▸ Items from a dataset
◆ ◆ ◆

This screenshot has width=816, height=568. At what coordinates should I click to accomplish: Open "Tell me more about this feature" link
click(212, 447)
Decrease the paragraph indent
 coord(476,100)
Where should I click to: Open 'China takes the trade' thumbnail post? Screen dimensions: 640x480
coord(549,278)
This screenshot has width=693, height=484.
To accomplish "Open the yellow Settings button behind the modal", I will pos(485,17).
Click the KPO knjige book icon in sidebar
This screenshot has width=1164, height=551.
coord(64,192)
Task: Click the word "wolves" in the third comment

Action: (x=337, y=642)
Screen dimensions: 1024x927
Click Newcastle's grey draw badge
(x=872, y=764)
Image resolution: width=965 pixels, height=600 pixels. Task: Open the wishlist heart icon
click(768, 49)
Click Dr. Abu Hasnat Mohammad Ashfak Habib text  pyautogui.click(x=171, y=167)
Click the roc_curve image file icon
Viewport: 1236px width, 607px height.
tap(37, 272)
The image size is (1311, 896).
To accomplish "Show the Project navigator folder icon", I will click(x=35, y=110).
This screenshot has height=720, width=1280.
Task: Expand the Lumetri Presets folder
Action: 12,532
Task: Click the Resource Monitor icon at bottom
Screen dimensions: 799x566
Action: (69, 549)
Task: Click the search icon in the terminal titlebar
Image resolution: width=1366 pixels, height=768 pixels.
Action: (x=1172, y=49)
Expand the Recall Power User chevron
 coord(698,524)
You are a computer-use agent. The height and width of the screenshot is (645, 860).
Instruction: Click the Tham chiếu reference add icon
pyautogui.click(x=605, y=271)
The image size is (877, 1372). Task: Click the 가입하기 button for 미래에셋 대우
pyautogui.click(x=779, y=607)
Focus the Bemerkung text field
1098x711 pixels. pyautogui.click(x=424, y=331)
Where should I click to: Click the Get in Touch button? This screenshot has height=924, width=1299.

◆ ◆ ◆

▸ Task to carry out
In full and without deviation, reproduce the entries above.

▸ Result of the exercise
This screenshot has width=816, height=568. At what coordinates should I click to accomplish: Open "Tell me more about this feature" link
click(212, 447)
Decrease the paragraph indent
 coord(476,100)
Where should I click to: Open 'China takes the trade' thumbnail post? Screen dimensions: 640x480
coord(549,278)
This screenshot has width=693, height=484.
To accomplish "Open the yellow Settings button behind the modal", I will pos(485,17).
Click the KPO knjige book icon in sidebar
This screenshot has width=1164, height=551.
coord(64,192)
Task: Click the word "wolves" in the third comment

Action: (x=337, y=642)
Screen dimensions: 1024x927
Click Newcastle's grey draw badge
(x=872, y=764)
Image resolution: width=965 pixels, height=600 pixels. Task: Open the wishlist heart icon
click(768, 49)
Click Dr. Abu Hasnat Mohammad Ashfak Habib text  pyautogui.click(x=171, y=167)
Click the roc_curve image file icon
Viewport: 1236px width, 607px height.
tap(37, 272)
The image size is (1311, 896).
To accomplish "Show the Project navigator folder icon", I will click(x=35, y=110).
This screenshot has height=720, width=1280.
Task: Expand the Lumetri Presets folder
Action: 12,532
Task: Click the Resource Monitor icon at bottom
Screen dimensions: 799x566
Action: (69, 549)
Task: Click the search icon in the terminal titlebar
Image resolution: width=1366 pixels, height=768 pixels.
Action: (x=1172, y=49)
Expand the Recall Power User chevron
 coord(698,524)
You are a computer-use agent. The height and width of the screenshot is (645, 860).
Instruction: Click the Tham chiếu reference add icon
pyautogui.click(x=605, y=271)
The image size is (877, 1372). Task: Click the 가입하기 button for 미래에셋 대우
pyautogui.click(x=779, y=607)
Focus the Bemerkung text field
1098x711 pixels. pyautogui.click(x=424, y=331)
Where should I click to: Click the Get in Touch button? This screenshot has height=924, width=1299.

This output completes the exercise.